• Provided passage
********************

Personal information
- Full name: Tyshawn Jones
- Born: December 24, 1998 (age 27) New York City, U.S.
- Occupation: Skateboarder
- Years active: 2007–present
- Height: 6 ft (183 cm)

Sport
- Country: United States
- Sport: Skateboarding
- Turned pro: 2011

= Tyshawn Jones =

American skateboarder (born 1990)

Tyshawn Jones (born December 24, 1998) is an American professional skateboarder, from New York. He is a two time Thrasher Skater of the Year winner (2018 and 2022).

==Early life==
Born in Manhattan, New York Jones grew up splitting his childhood between New Jersey and The Bronx, New York City. After playing the video game Skate with his brother and uncle at the age of 10, Jones was introduced to skateboarding and purchased his first skateboard from Target. Although Jones' older brother, Brian, eventually quit skateboarding, Tyshawn remained persistent without letting failures discourage him. After moving back to the Bronx from New Jersey, Jones focused on skating more due to a lack of friends. Encountering skaters that were better gave Jones a competitive drive which pushed Jones to become better. Jones watched skate footage growing up:
I used to go home from school and watch Andrew Reynolds’ Baker 3 part. I would just rewind his frontside flip over the Hollywood 16 rail over and over and over. Br[y]an Herman, Antwuan Dixon… I’ve never even seen [Baker 3] all the way through, I’d just watch the parts.

********************

• Problem 1
According to the article on Tyshawn Jones, where did he buy his first skateboard?
• Problem 2
Carry on the article on Tyshawn Jones, beginning right after the quoted passage that closes its "Early life" section.

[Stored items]

********************

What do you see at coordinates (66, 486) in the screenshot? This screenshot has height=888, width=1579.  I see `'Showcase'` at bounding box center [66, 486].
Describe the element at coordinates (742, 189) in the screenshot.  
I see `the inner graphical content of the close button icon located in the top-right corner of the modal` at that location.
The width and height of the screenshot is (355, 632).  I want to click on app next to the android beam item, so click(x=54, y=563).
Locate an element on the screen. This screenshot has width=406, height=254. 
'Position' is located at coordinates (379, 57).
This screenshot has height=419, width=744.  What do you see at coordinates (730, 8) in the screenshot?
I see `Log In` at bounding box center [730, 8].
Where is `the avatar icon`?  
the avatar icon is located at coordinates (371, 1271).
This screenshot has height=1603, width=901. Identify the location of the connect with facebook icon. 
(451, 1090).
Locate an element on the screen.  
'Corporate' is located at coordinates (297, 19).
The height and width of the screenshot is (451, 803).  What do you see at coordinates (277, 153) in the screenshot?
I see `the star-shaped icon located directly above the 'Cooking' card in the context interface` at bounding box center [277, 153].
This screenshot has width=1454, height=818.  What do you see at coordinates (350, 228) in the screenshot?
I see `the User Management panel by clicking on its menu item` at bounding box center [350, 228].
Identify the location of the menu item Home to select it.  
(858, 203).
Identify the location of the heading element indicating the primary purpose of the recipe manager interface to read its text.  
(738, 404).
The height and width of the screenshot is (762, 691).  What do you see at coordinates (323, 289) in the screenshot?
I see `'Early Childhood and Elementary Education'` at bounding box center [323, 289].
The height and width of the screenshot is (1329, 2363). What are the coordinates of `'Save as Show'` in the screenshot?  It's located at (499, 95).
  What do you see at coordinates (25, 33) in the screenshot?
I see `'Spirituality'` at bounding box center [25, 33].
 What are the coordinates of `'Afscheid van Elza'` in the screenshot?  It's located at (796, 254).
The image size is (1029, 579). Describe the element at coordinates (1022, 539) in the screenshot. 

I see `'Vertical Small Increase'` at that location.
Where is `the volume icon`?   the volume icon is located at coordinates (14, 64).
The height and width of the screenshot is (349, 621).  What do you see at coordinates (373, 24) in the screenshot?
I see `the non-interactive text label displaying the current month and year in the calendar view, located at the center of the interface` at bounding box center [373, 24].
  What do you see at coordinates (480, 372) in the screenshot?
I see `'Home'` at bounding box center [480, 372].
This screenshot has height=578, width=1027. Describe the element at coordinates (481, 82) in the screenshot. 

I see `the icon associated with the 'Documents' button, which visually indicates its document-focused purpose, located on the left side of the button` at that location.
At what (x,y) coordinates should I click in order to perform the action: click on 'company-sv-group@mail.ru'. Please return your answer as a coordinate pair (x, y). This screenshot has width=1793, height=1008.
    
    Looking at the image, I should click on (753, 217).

********************

• Response 1
He bought it from Target.

• Response 2
==Professional skateboarding career==
After being exposed to the idea of sponsorship Jones worked on getting clips of himself skating in New York City, he saw this as an opportunity to cut cost of skateboarding equipment and wasn't so concerned about exposure. Initially Jones was under a flow sponsorship for Toy Machine. Jones first met Jason Dill (founder and CEO of Fucking Awesome) in 2011 in New York City. Dill was impressed by Jones' skating ability which evolved into Jones getting sponsored and going pro under Fucking Awesome. Jones' ability and style caught the eye of Supreme, which lead him to appear in several clips for the brand and eventually the store's 2014 video, cherry by Bill Strobeck. Jones' passion and post-trick-hype punctuated his unique style. Following the cherry video, Jones co-founded his own hardware/apparel company, Hardies, with teammate Na-Kel Smith. Also in 2014, Jones signed with Adidas. He made his debut solo skate video part on Adidas' full-length team video, Away Days. Jones' first signature colorway/material with Adidas came out in 2017.

In 2022, Jones left Fucking Awesome to start his own company, King Skateboards.

Jones skates regular-footed.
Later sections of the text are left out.